On our way home on Thursday, we took a break to look at King’s Lynn, where the river Ouse flows into the sea. Unfortunately I didn’t have any more bottles on me. M. was surprised that I put in 4 bottles on Wednesday, but my sister and I had just too much fun tossing the bottles to not to. I wish I had brough more.

When I came home, I found a surprise in my mailbox. A boy aged 11 send me the following message:

I found your little message in the bottle at Wells-next-to-sea’s beach on Monday the 17th of August 2015. I was really surprised to find it floating around in the sea. I was just wondering where did you drop the message in from? my number for the bottle is 69.

Of course I already wrote back, gave him some details and asked for more. How did he find it? Was it hard to spot? Easy to open? Everything dry? And who is he? Was he on a vacation? Where is he from? – I hope he’ll answer my email. If he does, I’ll let you know of course.

This is a picture of the bottle still at home:

Message in a Bottle No. 69

Message in a Bottle No. 69, still at home

I named bottle number 69 “jumpping fish”, and as usual for these bottles, I cut the stamp for the fish by hand, and put the stamp in as a gift.

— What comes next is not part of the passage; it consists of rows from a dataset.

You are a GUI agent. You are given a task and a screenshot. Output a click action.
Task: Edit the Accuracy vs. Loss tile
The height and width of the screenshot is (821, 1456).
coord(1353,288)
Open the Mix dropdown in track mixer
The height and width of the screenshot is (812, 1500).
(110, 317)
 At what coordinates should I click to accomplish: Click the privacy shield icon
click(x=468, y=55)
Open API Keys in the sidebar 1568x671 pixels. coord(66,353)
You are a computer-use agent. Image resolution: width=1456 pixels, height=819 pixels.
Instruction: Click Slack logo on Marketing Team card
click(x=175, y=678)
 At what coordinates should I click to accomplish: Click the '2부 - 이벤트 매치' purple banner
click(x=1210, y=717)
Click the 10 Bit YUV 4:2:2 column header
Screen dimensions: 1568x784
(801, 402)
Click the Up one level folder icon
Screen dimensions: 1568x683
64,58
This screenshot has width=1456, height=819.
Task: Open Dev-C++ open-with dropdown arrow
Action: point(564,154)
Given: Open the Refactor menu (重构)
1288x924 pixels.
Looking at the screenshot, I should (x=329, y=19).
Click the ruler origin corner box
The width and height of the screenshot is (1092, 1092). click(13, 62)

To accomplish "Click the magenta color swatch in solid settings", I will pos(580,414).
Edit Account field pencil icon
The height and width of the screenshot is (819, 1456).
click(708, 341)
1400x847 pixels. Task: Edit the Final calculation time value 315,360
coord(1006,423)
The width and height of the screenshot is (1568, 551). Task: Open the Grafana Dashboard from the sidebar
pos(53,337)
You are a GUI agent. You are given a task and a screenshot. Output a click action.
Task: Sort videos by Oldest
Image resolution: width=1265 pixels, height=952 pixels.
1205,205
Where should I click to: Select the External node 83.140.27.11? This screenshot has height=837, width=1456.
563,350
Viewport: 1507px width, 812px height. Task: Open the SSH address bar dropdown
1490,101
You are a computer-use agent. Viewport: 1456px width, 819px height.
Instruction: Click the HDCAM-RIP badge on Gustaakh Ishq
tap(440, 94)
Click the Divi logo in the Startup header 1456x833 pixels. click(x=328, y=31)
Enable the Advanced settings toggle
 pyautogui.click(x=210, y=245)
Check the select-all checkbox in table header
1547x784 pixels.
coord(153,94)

the cover image and the stamp on my worktable

the cover image and the stamp on my worktable

When I point my computer’s camera down, you can see that I curently have six more bottles here waiting for their release. I would like to put at least some of the small worlds into the river Thames. That is because I hope that even wild as it is, the river would be more gentle to the bottles than the open sea, and I know that there is at least one message collector on the Thames shores. Well, I’ll see. And of course I’ll let you know as soon as I can. (Unfortunately that sometimes means after I already put the bottles in. If you are interested in meeting up, taking a look at the bottles before I toss them, or just to join up for a joint tossing event, let me know now so that I we can be in touch closer to the actual event.)

at homeP.S.: I just noticed that for all summer dispatches, on all the photos I was wearing the same pair of pants. I maybe should mention that I do have others, and I also wear them…

Dispatches in Skegness and Chapel Saint Leonards

Central Beach in Skegness on July 15

Central Beach in Skegness on July 15

I just came back from a short break on the English East Coast. Of course I took some (two) bottles with me. This was the first time I dispatched bottles directly into the sea from the beach, and I am not sure whether I was being too clever, maybe. The first bottle was dispatched on July 15 in Skegness. A typical English seaside town with so called attractions like fun rides and casinos and the like. The central beach was still rather empty when we visited, which was probably due to the mixed weather but also due to the summer school holidays not having started yet. The photo above is taken where and when I left the bottle. You can see a Ferris wheel in the background and the Skegness Pier.

The tide was low when we visited with the flood coming in. Not a good time for simply throwing a bottle into the water, I figured. And so I decided to partially bury it. – I hope the flood took it with it rather than digging it in even deeper.

bottle no. 50 left at the beach in Skegness

bottle no. 50 left at the beach in Skegness

To be fair, the image above does not show the bottle how I left it. – My own children dug it out a moment later, and so I placed it a little nearer to the waterline and not straight down like here but tilted slightly toward the open see. – I am curious to see whether I will hear anything from that bottle ever again!

The second bottle went in at a beach near Chapel Saint Leonards. The tide was high and the water was retreating, and so I simply threw it in from the beach.

message no. 48 still airborne

message no. 48 still airborne

Well, “simply” maybe is not quite right. On a first trial I threw the bottle in standing beside the water and, being not that good at throwing any objects, it dropped pretty short. So I quickly got into the water, caught it, and threw it once more. I turned around to get back to my pants, and when I looked again I had already lost sight of the bottle.